Because Mr. Martin and Mr. Hill are the only members of the purported class who wish to be appointed as lead counsel and have complied with the requirements for appointment, they are, by default, the most adequate plaintiffs. The court is required by the statute to appoint a lead plaintiff and, therefore, the court appoints Ron Martin and Anthony Hill as lead plaintiffs.

Mr. Martin and Mr. Hill seek approval of their choice of Schubert & Reed, LLP as lead counsel and Niewald, Waldeck & Brown, P.C. as liaison counsel. The statute provides that the lead plaintiff “shall, subject to the approval of the court, select and retain counsel to represent the class.” “The lead plaintiff owes a fiduciary duty to obtain the highest quality representation at the lowest price.” In re Network Associates, Inc., Securities Litigation, 76 F.Supp.2d 1017, 1033 (N.D.Cal.1999). The selection of lead counsel must be the product of “independent, arms length negotiations.” In re Party City Litigation, 189 F.R.D. at 115; In re Lucent Technologies, Inc., Securities Litigation, 194 F.R.D. at 155.
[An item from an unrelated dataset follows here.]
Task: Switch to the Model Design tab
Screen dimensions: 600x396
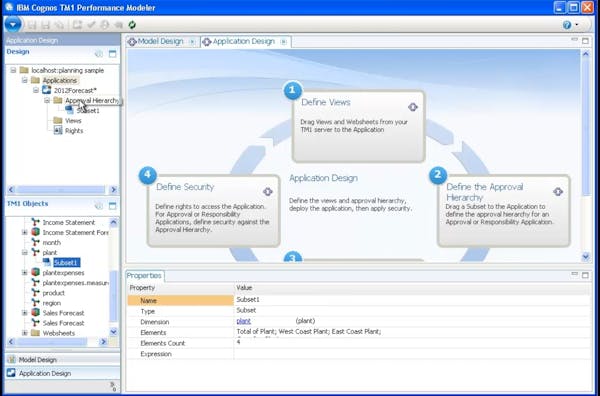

The original motion sought the appointment of Schiffrin & Barroway, LLP as lead counsel and the reply indicates that Mr. Martin and Mr. Hill now seek the appointment of Schubert & Reed, LLP as lead counsel. The reply contains an attachment setting out the qualifications of Schubert & Reed. The reply, however, provides no basis for the court to determine why Mr. Martin and Mr. Hill now seek to have Schubert & Reed appointed as lead counsel, other than indicating that Schiffrin & Barroway, LLP no longer wants to serve as lead counsel. Based on the limited information provided, the court is unable to determine if approval of Schubert & Reed as lead counsel is in the best interests of the class. The court, therefore, declines to approve Mr. Martin and Mr. Hill’s selection of Schubert & Reed as lead counsel.

The lead plaintiffs should submit to the court, within 30 days from the date this order is filed, evidence that they have conducted a thorough search for lead counsel and that the agreement reached with Schubert & Reed will provide quality representation at a reasonable price, including the proposed fee basis for representation of the class. Mr. Martin and Mr. Hill, of course, may continue searching for lead counsel and may submit to the court, within 30 days from the date this order is filed, the same evidence with regard to a different law firm. Finally, the statute does not provide a basis for the court to approve an official “liaison counsel.”2 Lead counsel, once approved, may choose local counsel at its discretion.

IT IS THEREFORE ORDERED that the motion by Reich & Tang Assets Management, L.P., Henry and Joyce D. Ingerman, Ron Martin and Anthony W. Hill to consolidate five lawsuits, to be appointed lead plaintiffs and for approval of their selection of counsel (Doc. 5) is granted in that the five lawsuits are ordered consolidated and Ron Martin and Anthony Hill are appointed lead plaintiffs of the consolidated lawsuit. The motion is denied in that the court does not appoint Reich & Tang Assets Management, L.P. or Henry and Joyce D. Ingerman as lead plaintiffs and does not at this time approve Mr. Martin and Mr. Hill’s choice of lead counsel. The lead plaintiffs should submit to the court, within 30 days from the date this order is filed, evidence that they have conducted a thorough search for lead counsel and have reached an agreement with a law firm that will provide quality representation at a reasonable price, including the proposed fee basis for representation of the class.

. For the same reason, the court need not determine whether Mr. Martin and Mr. Hill “otherwise satisfy the requirements of Rule 23.”

. The court does not read the motion or the reply as requesting approval of Niewald, Waldeck & Brown, P.C. as co-lead counsel. If Mr. Martin and Mr. Hill are to request co-lead counsel, their proposal to the court should justify the need for two law firms.